====== SOURCE EXCERPT ======

The questions related to political attitudes (with the prefix att_ in pre.csv and post.csv) were borrowed from Voelkel et al. (2024). The exact phrasing of the questions is provided in Section S0.3 of their Supplementary Materials.
Note on excluding the age attribute from the public release of the data
To minimize the risk of deanonymization, Dryad requires that at most three demographic attributes per participant be included in the public release of the data. Accordingly, we excluded the age attribute from the public release, originally included in the pre.csv. As a result, the following scripts will not exactly replicate some of the results reported in the manuscript: 01_attrition.R, 02_balance.R, and 06_polarization_hte.R. We noted which analyses these are in the comments of the scripts and included the results of running the scripts with and without the age attribute. The substantive conclusions of all analyses remain the same.

====== INFORMATION PROVIDED ======

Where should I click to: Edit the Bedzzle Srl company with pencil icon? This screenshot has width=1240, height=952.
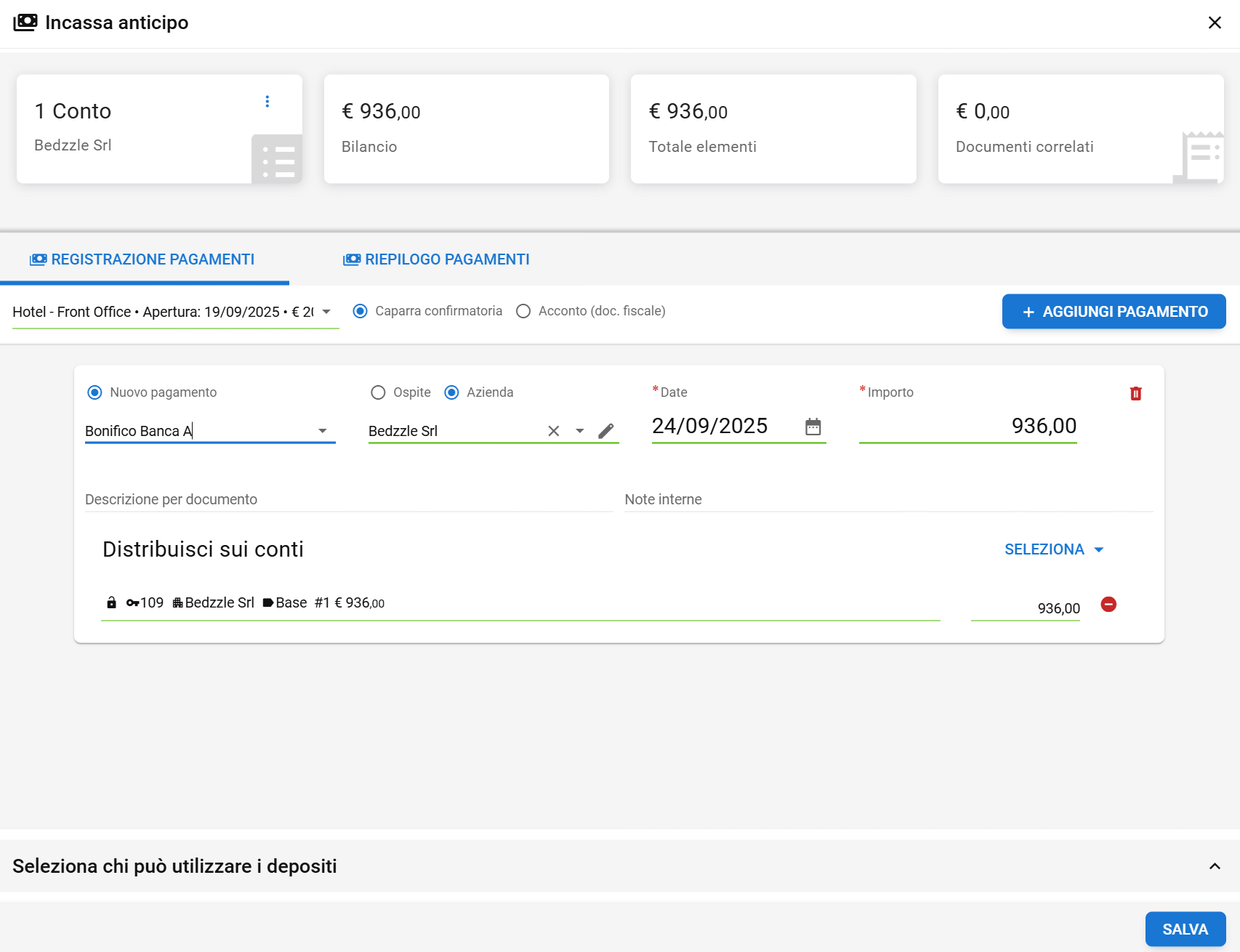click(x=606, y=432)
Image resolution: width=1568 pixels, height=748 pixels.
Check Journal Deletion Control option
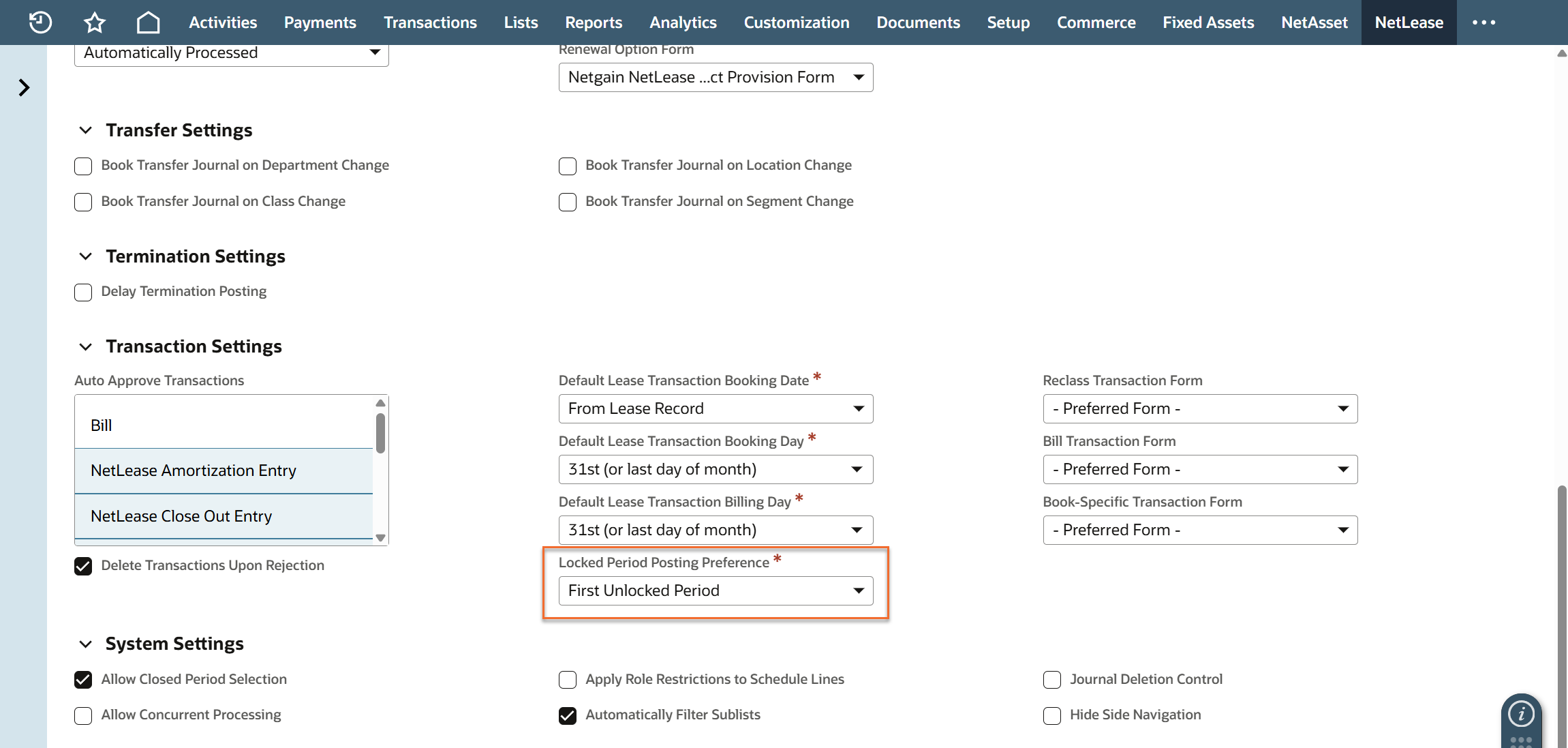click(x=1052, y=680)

======

▸ REQUIREMENT 1
Reproduce the data-release note word for word, starting at "Note on excluding" and ending at "remain the same.".
▸ REQUIREMENT 2
Write the next part of the data-release note, picking up after its final sentence.

▸ EXERCISE OUTPUT 1
Note on excluding the age attribute from the public release of the data
To minimize the risk of deanonymization, Dryad requires that at most three demographic attributes per participant be included in the public release of the data. Accordingly, we excluded the age attribute from the public release, originally included in the pre.csv. As a result, the following scripts will not exactly replicate some of the results reported in the manuscript: 01_attrition.R, 02_balance.R, and 06_polarization_hte.R. We noted which analyses these are in the comments of the scripts and included the results of running the scripts with and without the age attribute. The substantive conclusions of all analyses remain the same.

▸ EXERCISE OUTPUT 2
Human subjects data
We take the original ID, concatenate it with a secret salt string, and hash the resulting string. Hashing ensures that the original IDs can’t be easily recovered, and adding the salt protects against dictionary-based attacks, where an attacker may have a list of Bovitz or CloudResearch IDs to hash and compare against the anonymized ones. We received user consent to publish the data in de-identified form.
The dataset is collected with custom instrumentation through a browser extension, web surveys, and with in-feed surveys added to the participants' feeds on X.